• _Available data_
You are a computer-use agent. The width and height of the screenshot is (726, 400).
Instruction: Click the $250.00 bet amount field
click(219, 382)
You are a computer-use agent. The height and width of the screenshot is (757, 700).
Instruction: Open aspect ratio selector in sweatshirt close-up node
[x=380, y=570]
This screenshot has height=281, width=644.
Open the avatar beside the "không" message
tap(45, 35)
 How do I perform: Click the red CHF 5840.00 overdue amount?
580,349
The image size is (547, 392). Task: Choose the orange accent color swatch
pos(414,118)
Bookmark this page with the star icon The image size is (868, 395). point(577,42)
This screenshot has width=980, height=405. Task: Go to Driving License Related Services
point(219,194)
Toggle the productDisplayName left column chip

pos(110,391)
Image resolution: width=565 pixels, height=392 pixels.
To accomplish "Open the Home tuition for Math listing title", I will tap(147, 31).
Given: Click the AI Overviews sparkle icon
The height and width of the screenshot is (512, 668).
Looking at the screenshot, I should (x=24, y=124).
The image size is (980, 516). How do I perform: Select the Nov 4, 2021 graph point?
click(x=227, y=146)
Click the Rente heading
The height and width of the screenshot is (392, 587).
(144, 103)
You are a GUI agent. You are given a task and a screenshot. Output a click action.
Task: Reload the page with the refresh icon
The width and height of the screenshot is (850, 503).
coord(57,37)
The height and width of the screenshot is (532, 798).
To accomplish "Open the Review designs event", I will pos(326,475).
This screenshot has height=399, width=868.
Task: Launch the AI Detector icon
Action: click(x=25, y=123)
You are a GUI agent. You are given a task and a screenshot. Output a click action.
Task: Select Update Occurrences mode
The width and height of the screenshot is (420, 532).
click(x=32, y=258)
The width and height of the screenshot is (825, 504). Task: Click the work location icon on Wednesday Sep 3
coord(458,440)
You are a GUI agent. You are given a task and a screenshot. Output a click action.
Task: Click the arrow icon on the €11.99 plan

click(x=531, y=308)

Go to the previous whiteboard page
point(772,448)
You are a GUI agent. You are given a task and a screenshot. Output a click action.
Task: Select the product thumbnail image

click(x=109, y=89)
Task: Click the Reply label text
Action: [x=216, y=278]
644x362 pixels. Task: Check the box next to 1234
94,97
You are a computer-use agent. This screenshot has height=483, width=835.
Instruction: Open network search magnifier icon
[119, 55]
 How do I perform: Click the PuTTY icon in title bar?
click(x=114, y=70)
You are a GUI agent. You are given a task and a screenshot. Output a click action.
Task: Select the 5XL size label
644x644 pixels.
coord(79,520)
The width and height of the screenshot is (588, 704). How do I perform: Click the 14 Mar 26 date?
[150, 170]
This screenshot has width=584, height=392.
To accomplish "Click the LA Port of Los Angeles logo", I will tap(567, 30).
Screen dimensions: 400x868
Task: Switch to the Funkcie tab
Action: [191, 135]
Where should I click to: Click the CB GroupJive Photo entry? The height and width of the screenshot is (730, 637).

• _Your instructions_
Everything in the listing should be transcribed exactly.

• _Reply_
You are a computer-use agent. The width and height of the screenshot is (726, 400).
Instruction: Click the $250.00 bet amount field
click(219, 382)
You are a computer-use agent. The height and width of the screenshot is (757, 700).
Instruction: Open aspect ratio selector in sweatshirt close-up node
[x=380, y=570]
This screenshot has height=281, width=644.
Open the avatar beside the "không" message
tap(45, 35)
 How do I perform: Click the red CHF 5840.00 overdue amount?
580,349
The image size is (547, 392). Task: Choose the orange accent color swatch
pos(414,118)
Bookmark this page with the star icon The image size is (868, 395). point(577,42)
This screenshot has width=980, height=405. Task: Go to Driving License Related Services
point(219,194)
Toggle the productDisplayName left column chip

pos(110,391)
Image resolution: width=565 pixels, height=392 pixels.
To accomplish "Open the Home tuition for Math listing title", I will tap(147, 31).
Given: Click the AI Overviews sparkle icon
The height and width of the screenshot is (512, 668).
Looking at the screenshot, I should (x=24, y=124).
The image size is (980, 516). How do I perform: Select the Nov 4, 2021 graph point?
click(x=227, y=146)
Click the Rente heading
The height and width of the screenshot is (392, 587).
(144, 103)
You are a GUI agent. You are given a task and a screenshot. Output a click action.
Task: Reload the page with the refresh icon
The width and height of the screenshot is (850, 503).
coord(57,37)
The height and width of the screenshot is (532, 798).
To accomplish "Open the Review designs event", I will pos(326,475).
This screenshot has height=399, width=868.
Task: Launch the AI Detector icon
Action: click(x=25, y=123)
You are a GUI agent. You are given a task and a screenshot. Output a click action.
Task: Select Update Occurrences mode
The width and height of the screenshot is (420, 532).
click(x=32, y=258)
The width and height of the screenshot is (825, 504). Task: Click the work location icon on Wednesday Sep 3
coord(458,440)
You are a GUI agent. You are given a task and a screenshot. Output a click action.
Task: Click the arrow icon on the €11.99 plan

click(x=531, y=308)

Go to the previous whiteboard page
point(772,448)
You are a GUI agent. You are given a task and a screenshot. Output a click action.
Task: Select the product thumbnail image

click(x=109, y=89)
Task: Click the Reply label text
Action: [x=216, y=278]
644x362 pixels. Task: Check the box next to 1234
94,97
You are a computer-use agent. This screenshot has height=483, width=835.
Instruction: Open network search magnifier icon
[119, 55]
 How do I perform: Click the PuTTY icon in title bar?
click(x=114, y=70)
You are a GUI agent. You are given a task and a screenshot. Output a click action.
Task: Select the 5XL size label
644x644 pixels.
coord(79,520)
The width and height of the screenshot is (588, 704). How do I perform: Click the 14 Mar 26 date?
[150, 170]
This screenshot has width=584, height=392.
To accomplish "Click the LA Port of Los Angeles logo", I will tap(567, 30).
Screen dimensions: 400x868
Task: Switch to the Funkcie tab
Action: [191, 135]
Where should I click to: Click the CB GroupJive Photo entry? The height and width of the screenshot is (730, 637).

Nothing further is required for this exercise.